Liberty is a word with which the French have a troubled relationship. In ancient French it included rights but these came with laws and taxes. Since 1836, Liberty has been represented in Paris by the Génie de la liberté at the Place de la Bastille, a gilded male angel clutching the torch of liberty in one hand, and the broken chains of oppression in the other.
Liberty may strike a pose in Paris, but other than his halo he is strikingly naked in France. The cognate of liberté, libéralisme (liberalism, see ultra-libéralisme) is actually a dirty word to the establishment. (There is further confusion with the word libertinage, which refers to uninhibited sexual practices). Liberty to make a lot of money? Not so much. Liberty to seize opportunities and break the mould? Not in France. French liberty at its most expansive seems to go no further than the right to do those things that are not otherwise forbidden. Liberty comes down to an obligation to obey the law, the source of liberty being the law itself. French attachment to the idea of liberty is in any event tenuous. When France recently changed the law to allow its intelligence agencies virtually unfettered freedom to spy on private communications, 66 per cent of French people polled said they were happy to accept reduced individual liberty in the fight against terrorism. Ultimately, French liberty eq
uals obedience.
Which leads onwards to the second part of the devise, which is equality. There’s an interesting quote in Sapiens (2014), a history of humanity by the Israeli social historian Yuval Noah Harari: ‘Ever since the French Revolution, people throughout the world have gradually come to see both equality and individual freedom as fundamental values. Yet the two values contradict each other. Equality can be ensured only by curtailing the freedoms of those who are better off. Guaranteeing that every individual will be free to do as he wishes inevitably short-changes equality.
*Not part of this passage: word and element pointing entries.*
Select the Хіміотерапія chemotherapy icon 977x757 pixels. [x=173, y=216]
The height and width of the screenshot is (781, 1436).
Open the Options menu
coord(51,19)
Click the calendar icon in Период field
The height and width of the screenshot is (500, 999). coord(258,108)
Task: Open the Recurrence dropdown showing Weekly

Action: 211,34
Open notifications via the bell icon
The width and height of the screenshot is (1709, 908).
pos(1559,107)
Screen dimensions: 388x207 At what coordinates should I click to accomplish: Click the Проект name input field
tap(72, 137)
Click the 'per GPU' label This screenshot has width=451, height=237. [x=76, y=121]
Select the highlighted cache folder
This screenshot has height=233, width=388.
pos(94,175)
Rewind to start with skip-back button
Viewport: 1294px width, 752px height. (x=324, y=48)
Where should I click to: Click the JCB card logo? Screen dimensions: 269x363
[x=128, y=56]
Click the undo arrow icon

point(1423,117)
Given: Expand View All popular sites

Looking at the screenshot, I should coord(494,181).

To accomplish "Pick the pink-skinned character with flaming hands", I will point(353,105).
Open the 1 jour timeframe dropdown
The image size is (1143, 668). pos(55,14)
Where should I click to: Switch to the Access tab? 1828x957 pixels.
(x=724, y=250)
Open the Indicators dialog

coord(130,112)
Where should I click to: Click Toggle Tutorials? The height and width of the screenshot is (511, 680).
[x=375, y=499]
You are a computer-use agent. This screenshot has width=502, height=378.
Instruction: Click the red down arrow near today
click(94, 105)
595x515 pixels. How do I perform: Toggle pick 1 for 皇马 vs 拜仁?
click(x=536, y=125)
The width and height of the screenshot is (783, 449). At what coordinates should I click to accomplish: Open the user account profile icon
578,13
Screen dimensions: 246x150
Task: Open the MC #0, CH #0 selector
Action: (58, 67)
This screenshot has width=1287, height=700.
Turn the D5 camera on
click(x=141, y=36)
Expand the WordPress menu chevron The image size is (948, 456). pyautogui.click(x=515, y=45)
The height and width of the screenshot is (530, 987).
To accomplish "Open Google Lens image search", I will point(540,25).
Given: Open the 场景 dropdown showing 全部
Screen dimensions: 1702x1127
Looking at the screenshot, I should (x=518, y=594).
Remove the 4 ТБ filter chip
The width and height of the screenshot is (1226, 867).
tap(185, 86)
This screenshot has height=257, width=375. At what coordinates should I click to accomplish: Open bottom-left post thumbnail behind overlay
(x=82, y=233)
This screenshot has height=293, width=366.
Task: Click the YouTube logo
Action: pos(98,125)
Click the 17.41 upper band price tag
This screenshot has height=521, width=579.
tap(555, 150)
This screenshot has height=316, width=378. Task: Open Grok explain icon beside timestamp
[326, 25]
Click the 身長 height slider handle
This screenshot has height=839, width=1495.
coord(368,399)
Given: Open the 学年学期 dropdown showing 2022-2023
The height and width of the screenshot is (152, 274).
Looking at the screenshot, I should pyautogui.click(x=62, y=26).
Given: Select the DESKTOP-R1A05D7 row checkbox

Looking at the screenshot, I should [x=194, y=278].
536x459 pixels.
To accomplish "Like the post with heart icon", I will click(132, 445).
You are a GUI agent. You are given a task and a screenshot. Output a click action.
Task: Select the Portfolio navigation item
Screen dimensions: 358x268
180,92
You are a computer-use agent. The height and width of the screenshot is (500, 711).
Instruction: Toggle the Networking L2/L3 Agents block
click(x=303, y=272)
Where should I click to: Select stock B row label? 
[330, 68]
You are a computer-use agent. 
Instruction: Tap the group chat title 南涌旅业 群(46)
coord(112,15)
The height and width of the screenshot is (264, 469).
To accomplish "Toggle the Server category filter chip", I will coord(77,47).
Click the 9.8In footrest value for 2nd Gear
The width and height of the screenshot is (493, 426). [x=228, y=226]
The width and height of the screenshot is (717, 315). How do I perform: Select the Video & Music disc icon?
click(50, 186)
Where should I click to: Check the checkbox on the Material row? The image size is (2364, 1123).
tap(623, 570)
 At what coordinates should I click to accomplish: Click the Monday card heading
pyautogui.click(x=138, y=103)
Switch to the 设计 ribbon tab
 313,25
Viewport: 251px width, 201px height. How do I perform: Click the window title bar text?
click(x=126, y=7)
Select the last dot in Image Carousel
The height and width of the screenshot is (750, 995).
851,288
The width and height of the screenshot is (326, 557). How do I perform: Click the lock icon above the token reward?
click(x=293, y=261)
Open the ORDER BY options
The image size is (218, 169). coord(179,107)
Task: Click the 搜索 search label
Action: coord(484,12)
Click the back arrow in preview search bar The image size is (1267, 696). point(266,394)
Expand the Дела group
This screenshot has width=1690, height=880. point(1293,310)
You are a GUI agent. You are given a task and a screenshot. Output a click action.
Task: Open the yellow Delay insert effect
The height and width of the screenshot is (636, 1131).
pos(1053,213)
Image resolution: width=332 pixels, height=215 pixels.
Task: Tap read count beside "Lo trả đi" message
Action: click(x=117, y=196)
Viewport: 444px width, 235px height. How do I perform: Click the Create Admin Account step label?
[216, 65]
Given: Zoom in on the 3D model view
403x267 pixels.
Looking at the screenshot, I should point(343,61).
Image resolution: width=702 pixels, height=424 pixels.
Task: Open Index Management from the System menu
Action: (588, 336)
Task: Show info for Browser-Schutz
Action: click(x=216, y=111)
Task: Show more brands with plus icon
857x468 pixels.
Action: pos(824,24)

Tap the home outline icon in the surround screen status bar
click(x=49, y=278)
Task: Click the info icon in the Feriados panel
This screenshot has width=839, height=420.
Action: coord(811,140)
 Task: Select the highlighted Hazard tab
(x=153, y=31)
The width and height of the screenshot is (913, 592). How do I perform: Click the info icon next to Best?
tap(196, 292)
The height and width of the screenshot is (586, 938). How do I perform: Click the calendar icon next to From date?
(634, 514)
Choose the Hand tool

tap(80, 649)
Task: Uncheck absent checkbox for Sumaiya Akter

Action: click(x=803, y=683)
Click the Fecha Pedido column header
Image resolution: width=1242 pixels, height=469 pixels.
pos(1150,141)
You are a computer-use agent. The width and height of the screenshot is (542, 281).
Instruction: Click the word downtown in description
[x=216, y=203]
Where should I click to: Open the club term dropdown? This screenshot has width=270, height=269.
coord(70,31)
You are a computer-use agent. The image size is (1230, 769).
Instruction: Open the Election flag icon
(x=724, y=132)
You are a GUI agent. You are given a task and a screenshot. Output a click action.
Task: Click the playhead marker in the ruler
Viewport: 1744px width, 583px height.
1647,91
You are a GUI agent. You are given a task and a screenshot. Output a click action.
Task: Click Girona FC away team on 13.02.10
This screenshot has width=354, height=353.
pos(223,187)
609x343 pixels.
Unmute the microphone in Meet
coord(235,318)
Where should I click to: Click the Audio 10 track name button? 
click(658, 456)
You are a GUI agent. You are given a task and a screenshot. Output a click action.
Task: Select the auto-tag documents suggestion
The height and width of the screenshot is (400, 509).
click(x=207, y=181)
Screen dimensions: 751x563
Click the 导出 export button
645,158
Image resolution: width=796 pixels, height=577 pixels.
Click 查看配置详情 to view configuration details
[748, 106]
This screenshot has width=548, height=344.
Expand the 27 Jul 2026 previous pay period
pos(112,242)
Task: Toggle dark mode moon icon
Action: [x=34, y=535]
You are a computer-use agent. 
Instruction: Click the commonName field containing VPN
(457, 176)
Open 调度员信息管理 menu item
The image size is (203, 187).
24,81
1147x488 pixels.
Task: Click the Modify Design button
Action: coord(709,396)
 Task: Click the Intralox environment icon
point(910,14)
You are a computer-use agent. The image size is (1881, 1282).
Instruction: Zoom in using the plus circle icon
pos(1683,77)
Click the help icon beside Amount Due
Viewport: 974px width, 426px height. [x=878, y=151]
The entire political history of the world since 1789 can be seen as a series of attempts to reconcile this contradiction.’ The French themselves, still Catholics at heart and adept at simultaneously believing in two contradictory ideas, do not speak much of this contradiction, they merely repeat the trope.
And then we come to the odd one out: Fraternité seems to have been added to the slogan perhaps because things sound better in threes. Fraternity is founded in the much more ancient traditions of fellowship. The French are actually good in practical terms at being quite fraternal and friendly, even if all the kissing might make them vulnerable to viruses. But when it comes to solidarity beyond everyday politesse, maybe not so much. The French don’t give a great deal to charity. They can be pretty squalid in how they treat public spaces. A YouGov poll found 85 per cent of Parisians doubt that anyone would come to their aid if they were attacked on the Metro. And the unions don’t show much fraternal respect for their fellow French citizens when they blockade motorways.